Written problem
Convert the lines below into a JSON list of strings, one string per line, omitting any blank lines. Leave the pictures out of your answer.

--- Input material ---

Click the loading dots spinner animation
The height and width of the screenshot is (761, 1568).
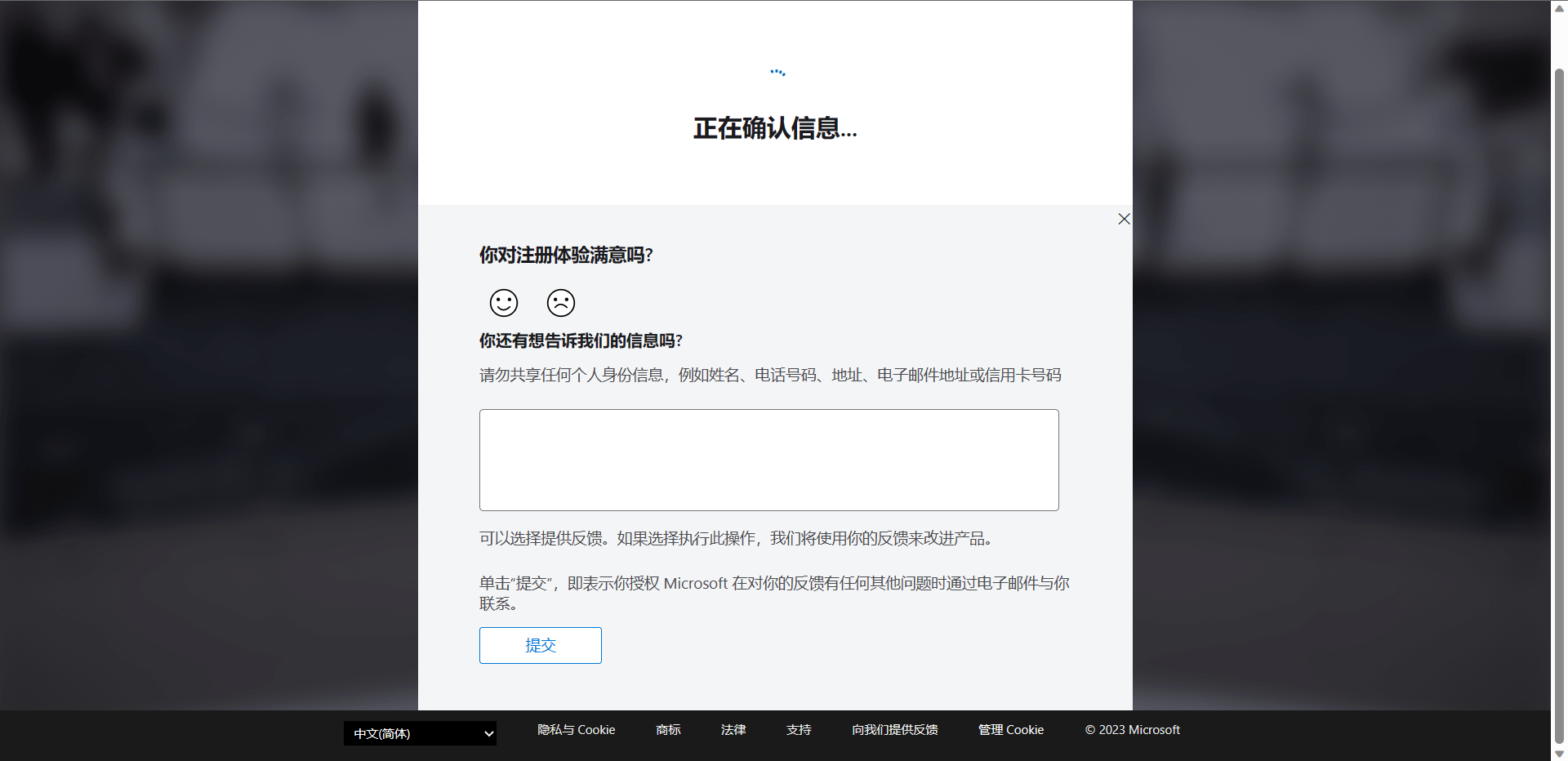pyautogui.click(x=777, y=73)
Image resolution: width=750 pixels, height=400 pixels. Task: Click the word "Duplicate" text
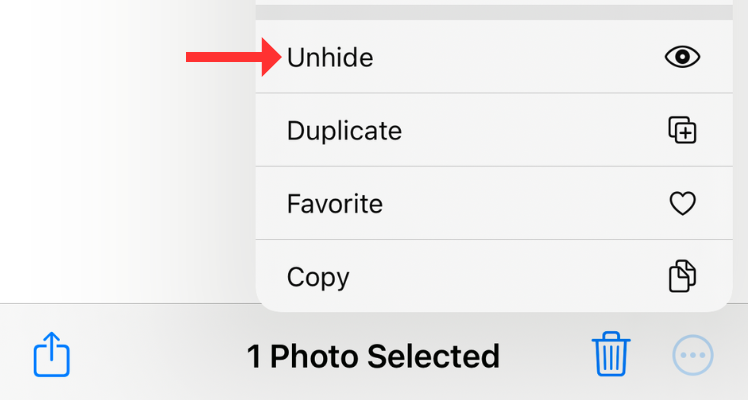(344, 131)
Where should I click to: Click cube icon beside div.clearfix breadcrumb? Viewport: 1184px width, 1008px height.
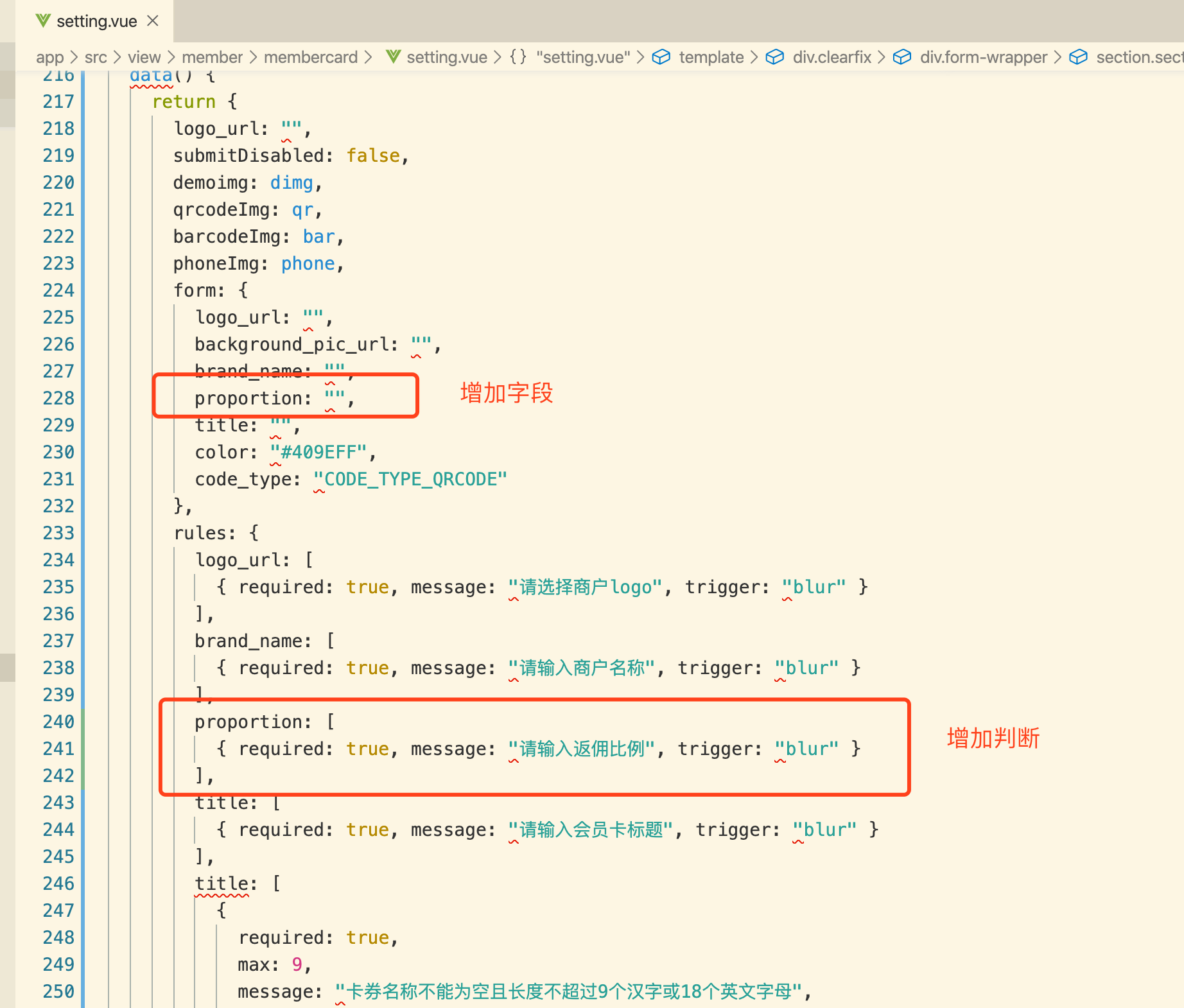774,57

---

Answer below
[
  "Click the loading dots spinner animation",
  "The height and width of the screenshot is (761, 1568).",
  "pyautogui.click(x=777, y=73)",
  "Image resolution: width=750 pixels, height=400 pixels. Task: Click the word \"Duplicate\" text",
  "(344, 131)",
  "Where should I click to: Click cube icon beside div.clearfix breadcrumb? Viewport: 1184px width, 1008px height.",
  "774,57"
]